Sparse Regularization Tensor Robust PCA Based on t-product and Its Application in Cancer Genomic Data

Abstract

Genetic information becomes more and more important in the process of biological research. Gene analysis is an effective mean in biological research, especially the analysis of differentially expressed genes. Robust principal component analysis (RPCA) is an effective method to identify differentially expressed genes. But tensor robust principal component analysis (TRPCA) performs better than RPCA when processing multi-dimensional data. The traditional TRPCA method also has limitations in restoring low-rank sparse components. To further improve the accuracy of the TRPCA method in restoring low-rank components and sparse components, we propose a novel TRPCA method to obtain high-order correlations information of multi-dimensional data. It uses a new nuclear norm based on t-product operator to approximate the rank function. The $L_{2,1}$ -norm is used to improve the sparsity of tensors and reduce the negative effects caused by noises and outliers.
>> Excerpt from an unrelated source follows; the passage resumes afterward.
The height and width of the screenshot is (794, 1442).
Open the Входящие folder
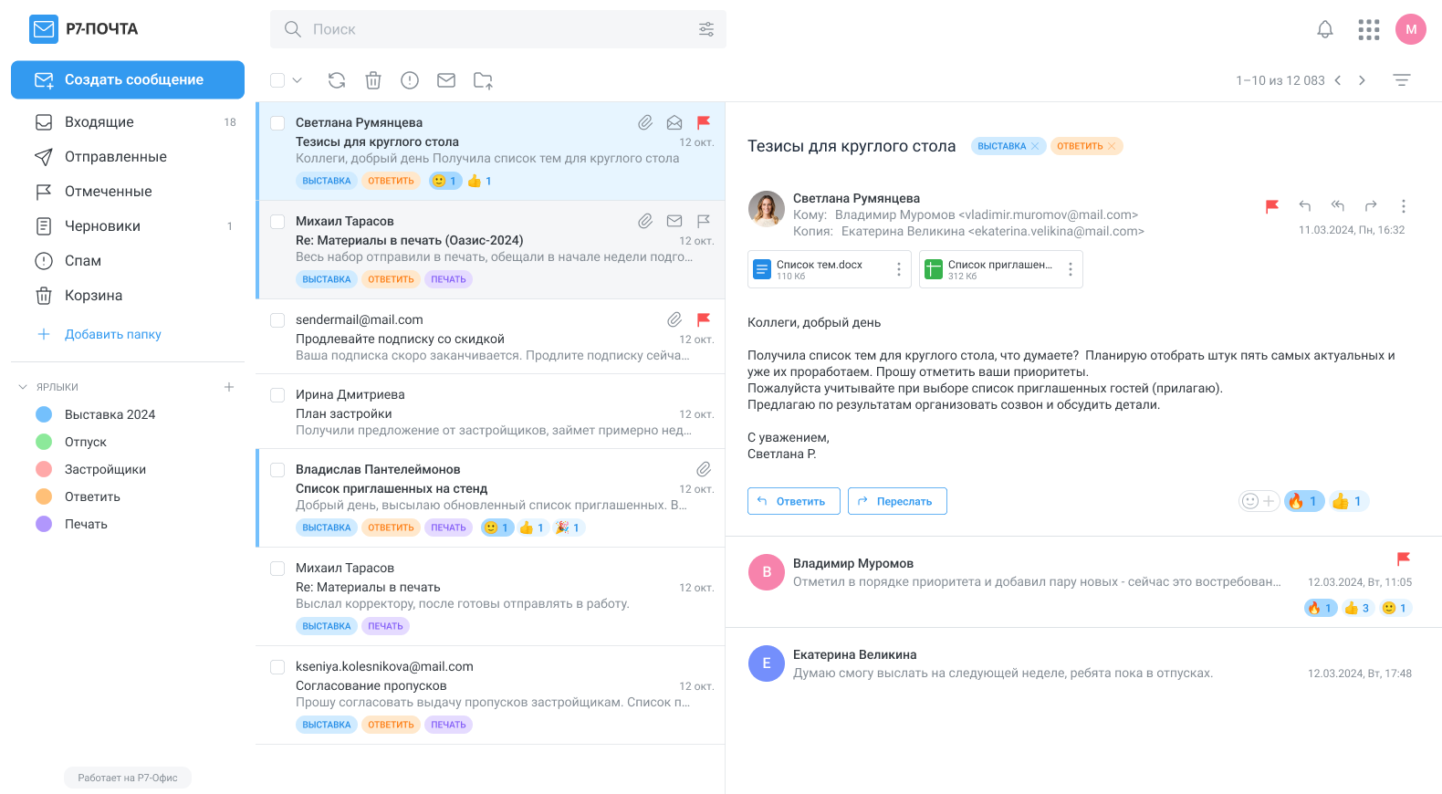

At the same time, the introduction of $L_{2,1}$ -norm enhances the sparsity of error components, and improves the accuracy of low-rank component recovery. The low-rank sparse components are obtained by solving the convex problem of the new tensor nuclear norm. It can well preserve the spatial structure and make full use of complementary information to improve the clustering effect. Alternating direction method of multiplier (ADMM) is used to solve the optimization problem of this method. Experimental results on different cancer genomic datasets indicate that our method is superior to other methods.